When the resulting PDF file is opened within the Adobe Reader software, the signing toolbar appears showing you who signed the file. The PDF is also protected from being edited. This allows you to prove to a clinical audit or review that the PDF file has not been altered since it was signed.

Automating the creation of self signed certificates

With several hundred doctors and health professionals who could potentially sign documents, I needed to find a way to automate the creation of unique certificates for each member of staff. The generated certificate would be stored under the users unique employee number.

The openssl command can be used to generate these certificates. The example code below demonstrates how to create a certificate which is valid for one year for a Dr Khan with an employee number of 357. It’s useful to embed the consultants name, job title and hospital name within the organisation field of the certificate.

openssl req -x509
       -nodes -days 365
       -newkey rsa:1024
       -keyout 357.key
       -out 357.pem
          /O=Dr Z Khan Consultant Dermatologist
             (Holby City Hospital)

PortableSigner expects a .pfx (Personal Information Exchange) file as the certificate input. The .pfx file is a password protected container format that contains both the public and private certificate pairs. Unlike .pem files, this container is fully encrypted. Openssl can be used to convert the .pem file into a .pfx file like:

openssl pkcs12 -export -out 357.pfx -in 357.pem

However, when you run this openssl conversion you are prompted to enter an export password and then verify it. This password is also required when signing the PDF with the .pfx file.

I needed the ALMA application to automatically create these certificate files when a new employee is added to the system. I also wanted the system to issue and maintain a unique certificate password for each employee. So I needed to find a way to get around this password prompting to fully automate the process.

My solution was to have ALMA write an expect script. Expect is a Linux command line tool for automating interactive applications such as telnet and ftp - and worked well for automating the insertion of the export password. Expect works by looking for a known text prompt where the password is required. It then uses its send command to forward the password to the command being spawned, in this case openssl.

Below is an example of the expect script that ALMA writes and invokes from the command line, deleting the script afterwords to remove all traces of the password.

#!/usr/bin/expect -f
spawn openssl pkcs12 -export -out 357.pfx -in 357.pem
expect "Enter Export Password:"
send   "$secret_strong_password\r"
expect "Verifying - Enter Export Password:"
send   "$secret_strong_password\r"

Need help signing PDF files for your business?

If you need help with signing your PDF documents digitally, then please get in touch as I will be able to help you on a consultancy basis.
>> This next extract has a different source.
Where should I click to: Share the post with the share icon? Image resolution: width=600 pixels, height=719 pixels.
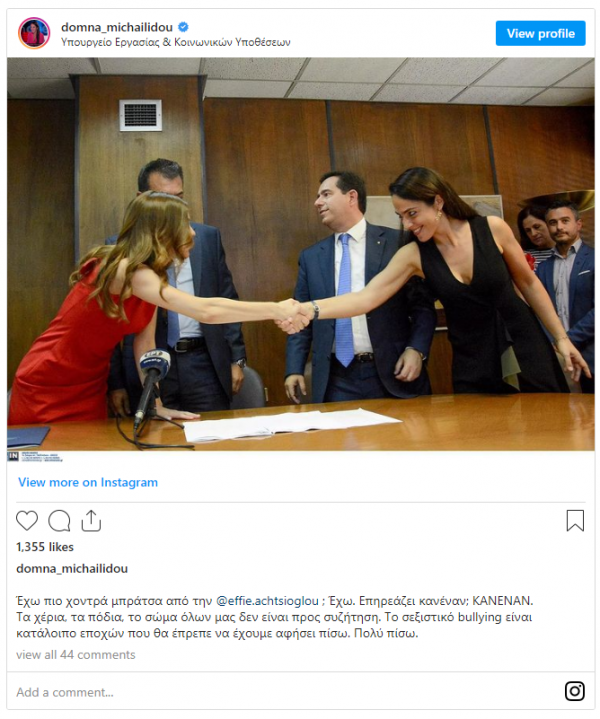click(91, 520)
I will be able to advise on which certificate authorities are explicitly trusted by the Adobe Reader software so that you get the pale blue notification bar verifying your signature when opening a signed document. I can install the necessary software and certificates on your company website, or if needed provide you with a server dedicated for signing documents.
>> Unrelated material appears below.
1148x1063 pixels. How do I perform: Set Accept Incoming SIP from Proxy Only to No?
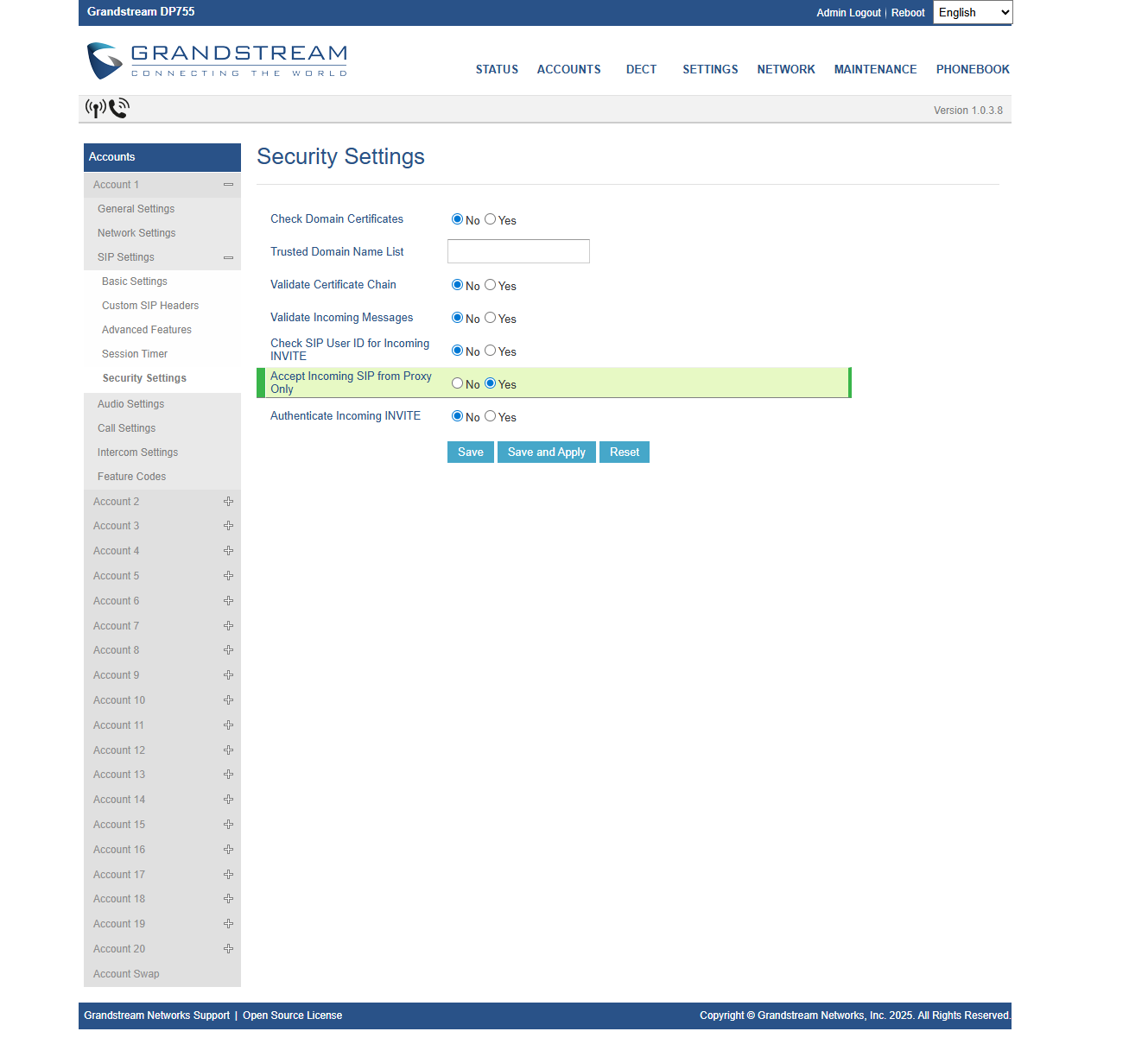point(457,383)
Compare PDF files with a visual diff tool

Many of the clinical systems I develop at work produce PDF reports when the patient is discharged. In some instances these reports can be amended after the initial report is generated. The clinical audit team needed a visual tool to compare any two revisions & see the differences highlighted in red.

To do this I used the excellant DiffPDF tool created by Qtrac Ltd

DiffPDF screeen shot

The tool is available for Windows and can be installed on a Ubuntu based Linux system by using the following command:

sudo apt-get install diffpdf

The DiffPDF tool can be easily integrated into your existing software solution, as you can pass in the PDF file names as command line options. So in my case, I produce a screen for the clinical audit team to use, which showed patients with reports which had revisions. When an auditor pick a patient for review I simply launched DiffPDF passing across the appropriate file names to compare.